- Battle of Trebeshina: Part of the Greco-Italian War
| Date | 29 January – 17 February 1941 (2 weeks and 5 days) |
| Location | Mount Trebeshinë, Albania40°20′32″N 20°06′19″E﻿ / ﻿40.34222°N 20.10528°E |
| Result | Greek victory |

Belligerents
- Greece: Italy

Commanders and leaders
- Dimitrios Papadopoulos: Carlo Rossi

Strength
- 6th Infantry Regiment 5th Cretan Division: Unknown
- Casualties and losses: 5,776 (Cretan Division)

= Battle of Trebeshina =

1941 battle of the Greco-Italian War

The Battle of Trebeshina (Μάχη της Τρεμπεσίνας) or the Battle of Mal Trebeshinë was a series of engagements fought between the Greek and Italian armies in southeastern Albania during the Greco-Italian War. The twenty-day battle was fought on the strategic heights that make up the 26 km Trebeshinë mountain range, notably Height 1923.

== Prelude ==
Following the Greek capture of the strategic Këlcyrë/Klisura Pass on 10 January 1941, caused concerns in the Italian command because the loss of Berat could lead to the devastating scenario of the Italian army line being split into two. Four Italian divisions and one Blackshirt division of the Italian XXV Army Corps under General Carlo Rossi attempted to recover the Trebeshinë mountain range by launching counter-attacks against the Greek II Army Corps (1st, 15th, and 11th Infantry Divisions).

== Battle ==
On 27 January, the Greek III/4 Battalion under Major Ioannis Baldoumis captured Height 1923 and set up defensive positions in deep snow, while the I/5 Battalion under the command of Major Antonios Goulas captured Height 1620. Due to heavy snow and blizzards, the Greeks were soon forced to abandon Trebeshina, which was subsequently occupied by two Italian Blackshirt battalions.

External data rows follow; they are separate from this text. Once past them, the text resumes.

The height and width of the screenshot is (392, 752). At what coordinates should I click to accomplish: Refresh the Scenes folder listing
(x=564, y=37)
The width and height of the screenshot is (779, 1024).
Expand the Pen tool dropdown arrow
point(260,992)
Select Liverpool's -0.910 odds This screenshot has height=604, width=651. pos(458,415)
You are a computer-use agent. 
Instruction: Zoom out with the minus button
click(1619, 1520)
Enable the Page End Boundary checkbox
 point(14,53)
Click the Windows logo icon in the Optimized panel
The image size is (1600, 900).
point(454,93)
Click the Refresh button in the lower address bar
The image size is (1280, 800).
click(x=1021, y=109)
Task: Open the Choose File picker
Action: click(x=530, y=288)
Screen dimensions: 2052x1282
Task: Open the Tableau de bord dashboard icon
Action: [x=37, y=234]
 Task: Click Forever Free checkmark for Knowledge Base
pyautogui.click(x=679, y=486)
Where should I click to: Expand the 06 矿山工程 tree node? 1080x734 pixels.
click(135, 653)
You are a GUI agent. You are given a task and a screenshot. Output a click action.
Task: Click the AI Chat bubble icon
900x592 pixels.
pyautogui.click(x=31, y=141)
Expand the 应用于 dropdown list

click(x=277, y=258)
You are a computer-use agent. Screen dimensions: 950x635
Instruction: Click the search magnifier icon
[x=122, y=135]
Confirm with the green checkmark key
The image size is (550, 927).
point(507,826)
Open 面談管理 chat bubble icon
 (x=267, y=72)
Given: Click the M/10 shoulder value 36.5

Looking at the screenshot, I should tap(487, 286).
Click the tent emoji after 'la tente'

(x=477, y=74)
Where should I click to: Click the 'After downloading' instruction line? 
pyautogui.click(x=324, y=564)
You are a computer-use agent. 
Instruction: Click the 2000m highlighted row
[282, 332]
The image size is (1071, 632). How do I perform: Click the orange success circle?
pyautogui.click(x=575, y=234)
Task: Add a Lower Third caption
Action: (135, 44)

II Corps, reinforced with the Cretan 5th Division from III Corps, repulsed the Italian attack by 29 January and then attacked towards the Trebeshina massif. On the same day, the Greek Prime Minister Ioannis Metaxas died from an infection and was replaced by Alexandros Koryzis. Metaxas's death damaged the morale of the Greek troops. Against stiff resistance, the Cretan Division captured Trebeshina on 2 February, and the 15th Division captured the village of Bubeshi. On 14 February 1941, the 6th Infantry Regiment of the 3rd Division, under Colonel Ioannis Theodorou, repelled an Italian attack on the Skutara line near Height 504. The attack aimed to dislodge the Greek defensive line in the coastal sector, near the Albanian port city of Vlorë. The Greeks suffered 109 killed and wounded in the engagement.

On 13 February, the Cretan Division broke through the Trebeshina massif, capturing the Maricaj Heights; however, their offensive was halted by the bad weather on 18 February. It was a costly victory, particularly for the Cretan Division, which suffered 5,776 killed, wounded, or missing and had ceased to exist as a combat-worthy formation. The Greek positions at Trebeshina were subject to the main attack of Operazione Primavera during the Italian Spring Offensive in early March, but were held until the Greek withdrawal south following the German invasion of Greece on 6 April.